Sargento Pereira participa de ato festivo em comemoração à luta das nações indígenas da PB








Astronadc Pereira (sargento Pereira) participou sexta-feira (19/4), na Ilha do Bispo - João Pessoa, da comemoração em recordação à luta das nações indígenas da Paraíba. O índio Piragibe foi homenageado como símbolo de resistência. Representantes de entidades e de movimentos populares também prestigiaram o ato festivo.

Falando em nome do Conselho Estadual de Direitos Humanos (CEDH-PB) e como um dos organizadores do Plebiscito Popular por uma constituinte soberana e exclusiva, Pereira destacou a luta dos povos indígenas para preservar a própria cultura e sobrevivência; a coragem para enfrentar as adversidades de uma sociedade cada vês mais capitalista e individualista, e o exemplo que esses povos dão ao respeitar a aldeia global chamada de terra.

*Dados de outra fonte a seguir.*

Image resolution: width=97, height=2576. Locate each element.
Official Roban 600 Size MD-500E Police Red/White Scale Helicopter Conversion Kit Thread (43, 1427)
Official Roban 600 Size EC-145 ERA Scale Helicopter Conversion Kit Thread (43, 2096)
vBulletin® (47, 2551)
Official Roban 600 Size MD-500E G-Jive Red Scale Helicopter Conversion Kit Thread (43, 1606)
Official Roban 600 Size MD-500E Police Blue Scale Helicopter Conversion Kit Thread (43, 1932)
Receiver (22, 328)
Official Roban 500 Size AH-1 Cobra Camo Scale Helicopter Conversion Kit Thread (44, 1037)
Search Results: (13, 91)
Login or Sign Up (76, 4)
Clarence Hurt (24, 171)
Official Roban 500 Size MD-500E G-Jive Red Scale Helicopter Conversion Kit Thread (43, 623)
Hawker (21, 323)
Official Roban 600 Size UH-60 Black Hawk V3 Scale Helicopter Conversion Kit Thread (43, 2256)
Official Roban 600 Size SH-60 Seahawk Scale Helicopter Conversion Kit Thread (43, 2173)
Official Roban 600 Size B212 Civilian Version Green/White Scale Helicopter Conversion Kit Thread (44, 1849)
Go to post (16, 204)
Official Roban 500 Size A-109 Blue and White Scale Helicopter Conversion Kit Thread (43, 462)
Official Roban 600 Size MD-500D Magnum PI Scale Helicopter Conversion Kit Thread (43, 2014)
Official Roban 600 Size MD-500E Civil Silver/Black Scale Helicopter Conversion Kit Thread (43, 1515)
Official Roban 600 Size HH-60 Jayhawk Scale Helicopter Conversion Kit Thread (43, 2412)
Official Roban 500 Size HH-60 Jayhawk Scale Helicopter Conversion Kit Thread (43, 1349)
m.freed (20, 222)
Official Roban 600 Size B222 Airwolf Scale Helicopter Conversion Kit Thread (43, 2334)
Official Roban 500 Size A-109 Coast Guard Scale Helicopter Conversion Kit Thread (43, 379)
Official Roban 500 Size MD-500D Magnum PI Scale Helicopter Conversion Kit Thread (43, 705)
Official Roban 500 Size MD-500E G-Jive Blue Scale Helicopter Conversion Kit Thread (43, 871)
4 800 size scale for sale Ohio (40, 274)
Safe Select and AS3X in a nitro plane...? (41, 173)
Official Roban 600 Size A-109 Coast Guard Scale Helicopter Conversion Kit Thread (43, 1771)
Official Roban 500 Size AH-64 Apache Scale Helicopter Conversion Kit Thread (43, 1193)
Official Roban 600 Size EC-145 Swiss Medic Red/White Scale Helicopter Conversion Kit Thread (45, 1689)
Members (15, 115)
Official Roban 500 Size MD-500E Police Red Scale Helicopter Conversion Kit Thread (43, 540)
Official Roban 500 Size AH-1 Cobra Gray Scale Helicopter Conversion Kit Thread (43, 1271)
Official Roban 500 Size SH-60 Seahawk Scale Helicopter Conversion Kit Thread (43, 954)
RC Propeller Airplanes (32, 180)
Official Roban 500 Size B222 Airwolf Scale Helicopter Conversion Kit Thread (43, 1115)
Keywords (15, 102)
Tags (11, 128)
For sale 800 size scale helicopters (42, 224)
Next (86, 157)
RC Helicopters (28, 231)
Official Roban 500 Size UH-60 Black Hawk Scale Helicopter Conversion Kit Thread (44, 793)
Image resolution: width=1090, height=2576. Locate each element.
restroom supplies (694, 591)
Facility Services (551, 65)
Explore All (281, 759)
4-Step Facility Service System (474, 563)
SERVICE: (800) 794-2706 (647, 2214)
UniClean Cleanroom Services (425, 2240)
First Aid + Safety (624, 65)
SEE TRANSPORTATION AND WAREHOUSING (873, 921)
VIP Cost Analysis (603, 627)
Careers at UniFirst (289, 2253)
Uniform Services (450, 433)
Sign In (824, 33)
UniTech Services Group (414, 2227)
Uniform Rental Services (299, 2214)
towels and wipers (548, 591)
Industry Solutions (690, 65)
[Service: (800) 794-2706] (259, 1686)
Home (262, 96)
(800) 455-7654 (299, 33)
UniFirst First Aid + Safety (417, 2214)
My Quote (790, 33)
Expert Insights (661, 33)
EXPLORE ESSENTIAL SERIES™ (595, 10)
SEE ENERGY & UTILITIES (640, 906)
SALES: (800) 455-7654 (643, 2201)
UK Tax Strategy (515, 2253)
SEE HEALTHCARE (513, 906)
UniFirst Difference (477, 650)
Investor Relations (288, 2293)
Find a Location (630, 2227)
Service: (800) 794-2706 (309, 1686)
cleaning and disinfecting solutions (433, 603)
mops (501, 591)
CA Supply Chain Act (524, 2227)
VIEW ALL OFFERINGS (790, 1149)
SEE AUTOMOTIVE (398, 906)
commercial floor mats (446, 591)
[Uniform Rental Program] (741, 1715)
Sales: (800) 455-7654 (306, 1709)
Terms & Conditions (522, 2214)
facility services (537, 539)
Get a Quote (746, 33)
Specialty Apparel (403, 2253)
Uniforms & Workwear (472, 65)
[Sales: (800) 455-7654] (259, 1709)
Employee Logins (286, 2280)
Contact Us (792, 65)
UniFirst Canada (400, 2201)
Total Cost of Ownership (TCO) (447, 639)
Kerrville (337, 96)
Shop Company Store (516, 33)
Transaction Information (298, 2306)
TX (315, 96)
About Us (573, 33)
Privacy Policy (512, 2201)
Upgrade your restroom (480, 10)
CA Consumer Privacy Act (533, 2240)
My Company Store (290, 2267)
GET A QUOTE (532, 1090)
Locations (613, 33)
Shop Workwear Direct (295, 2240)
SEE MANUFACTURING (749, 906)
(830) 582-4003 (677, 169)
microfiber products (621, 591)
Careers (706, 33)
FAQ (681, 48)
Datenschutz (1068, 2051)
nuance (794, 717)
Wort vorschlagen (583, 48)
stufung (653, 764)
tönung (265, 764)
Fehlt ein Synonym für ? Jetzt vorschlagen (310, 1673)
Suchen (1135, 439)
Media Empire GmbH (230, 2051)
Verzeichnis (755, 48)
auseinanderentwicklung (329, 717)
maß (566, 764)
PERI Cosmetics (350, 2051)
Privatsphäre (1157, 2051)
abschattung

O sargento lembrou que em todas as culturas é preciso o respeito, o amor e a solidariedade com os mais velhos e com as mulheres. Acrescentou que os jovens índios herdarão de seus pais uma cultura e que preservar esta cultura fará parte da história de todas as tribos, de todas as etnias e de todos os povos indígenas.

Sargento Pereira disse que é preciso evitar que a cultura de violência do homem branco, que tem promovido uma série de atrocidades contra as mulheres, chegue às aldeias.

Presente ao evento, o índio TuãnTupinamba (Amazonas), que tem percorrido o Brasil ajudando na compreensão da cultura indígena, foi citado por Astronadc. “O índio TuãnTupinamba tem contribuído para que os povos indígenas sejam mais compreendidos pelo homem branco. Assim como ele, os caciques e guerreiros merecem todo o nosso respeito e valorização”.

Pereira ressaltou que é necessário aprender com os índios que o medo precisa ser enfrentado. E depois de alertar que o medo é um combustível "que damos aos nossos opressores para que eles tenham mais força contra nós", frisou que os índios resistem a séculos, são bravos guerreiros de honra, coragem e sabedoria, e que é na luta por direitos que "encontramos vontade de viver e ser feliz”.